§ **EXCERPT PROVIDED**
——
Derrick Benjamin Sells, 34, was charged in the shooting deaths of Kyanna Howes Vaughn, 23, and Robert Aaron Vaughn, 25. The two were found dead around 7 p.m. Dec. 4, 2017, by a friend who went to check on them. That friend found the Vaughns dead inside their mobile home on Friendship Court, and two young children left to fend for themselves.
Kyanna Vaughn was seven months pregnant when she was killed, according to investigators.
A day-long motions hearing on Wednesday addressed part of the suppression issue, but attorneys didn’t have time to put on all their witnesses. The hearing will continue next month.
The indictment charged Sells with:
• three counts of first-degree murder;
• three counts of felony murder (murder in the commission of a felony);
• unlawful possession of a weapon;
• one count of especially aggravated robbery; and
• two counts of aggravated child abuse/neglect.
Defense attorneys Steve Finney and Scott Shults filed a motion earlier this month asking Criminal Court Judge Lisa Rice to throw out any statements Sells may have made to any of several inmates who were assigned to “babysit” him after a suicide attempt shortly after his arrest in December 2017.
Discussion in the defense motion, as well as comments in court Wednesday, particularly focused on one of those inmates, Jason Greer.
According to the motion, Greer gave a statement to Washington County Sheriff’s Investigator Herman Hagie, which “indicates that he began babysitting on 1/3/18 and alleges that during this time Mr. Sells gave him details about the alleged crime.”
——
Data excerpts:

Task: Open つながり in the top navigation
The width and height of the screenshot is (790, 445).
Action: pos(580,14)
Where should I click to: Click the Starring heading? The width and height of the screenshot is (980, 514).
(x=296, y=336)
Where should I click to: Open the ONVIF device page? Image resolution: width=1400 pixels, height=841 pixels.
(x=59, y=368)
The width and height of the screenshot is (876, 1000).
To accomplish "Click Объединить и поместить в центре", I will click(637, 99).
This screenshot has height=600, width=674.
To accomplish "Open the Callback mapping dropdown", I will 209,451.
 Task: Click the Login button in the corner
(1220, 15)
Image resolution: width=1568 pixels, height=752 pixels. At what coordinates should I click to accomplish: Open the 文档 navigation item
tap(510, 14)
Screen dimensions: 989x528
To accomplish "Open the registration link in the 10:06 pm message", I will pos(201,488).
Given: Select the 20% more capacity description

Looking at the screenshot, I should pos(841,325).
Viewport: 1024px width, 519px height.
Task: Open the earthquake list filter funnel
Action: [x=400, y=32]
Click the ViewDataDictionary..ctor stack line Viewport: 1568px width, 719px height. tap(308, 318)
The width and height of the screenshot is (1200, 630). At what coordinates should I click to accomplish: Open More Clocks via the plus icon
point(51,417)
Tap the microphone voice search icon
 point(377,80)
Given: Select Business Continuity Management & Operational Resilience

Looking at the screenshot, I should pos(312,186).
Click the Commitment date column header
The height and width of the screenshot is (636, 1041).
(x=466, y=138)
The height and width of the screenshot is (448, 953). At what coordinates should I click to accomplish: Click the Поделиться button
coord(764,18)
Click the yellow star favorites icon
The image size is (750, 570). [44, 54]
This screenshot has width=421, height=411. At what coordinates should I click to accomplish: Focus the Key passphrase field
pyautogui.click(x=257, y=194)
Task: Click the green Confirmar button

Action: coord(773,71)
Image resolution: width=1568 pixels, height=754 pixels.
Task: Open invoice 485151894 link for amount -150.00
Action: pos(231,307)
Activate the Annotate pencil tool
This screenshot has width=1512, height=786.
——
§ **WORK TASK A**
List every charge against Sells that the indictment in the murder case text names.
§ **WORK TASK B**
Retype a passage from the murder case text, starting at the words "A day-long motions" and stopping after "inmates, Jason Greer.".

§ **PROBLEM SOLUTION A**
- three counts of first-degree murder
- three counts of felony murder (murder in the commission of a felony)
- unlawful possession of a weapon
- one count of especially aggravated robbery
- two counts of aggravated child abuse/neglect

§ **PROBLEM SOLUTION B**
A day-long motions hearing on Wednesday addressed part of the suppression issue, but attorneys didn’t have time to put on all their witnesses. The hearing will continue next month.
The indictment charged Sells with:
• three counts of first-degree murder;
• three counts of felony murder (murder in the commission of a felony);
• unlawful possession of a weapon;
• one count of especially aggravated robbery; and
• two counts of aggravated child abuse/neglect.
Defense attorneys Steve Finney and Scott Shults filed a motion earlier this month asking Criminal Court Judge Lisa Rice to throw out any statements Sells may have made to any of several inmates who were assigned to “babysit” him after a suicide attempt shortly after his arrest in December 2017.
Discussion in the defense motion, as well as comments in court Wednesday, particularly focused on one of those inmates, Jason Greer.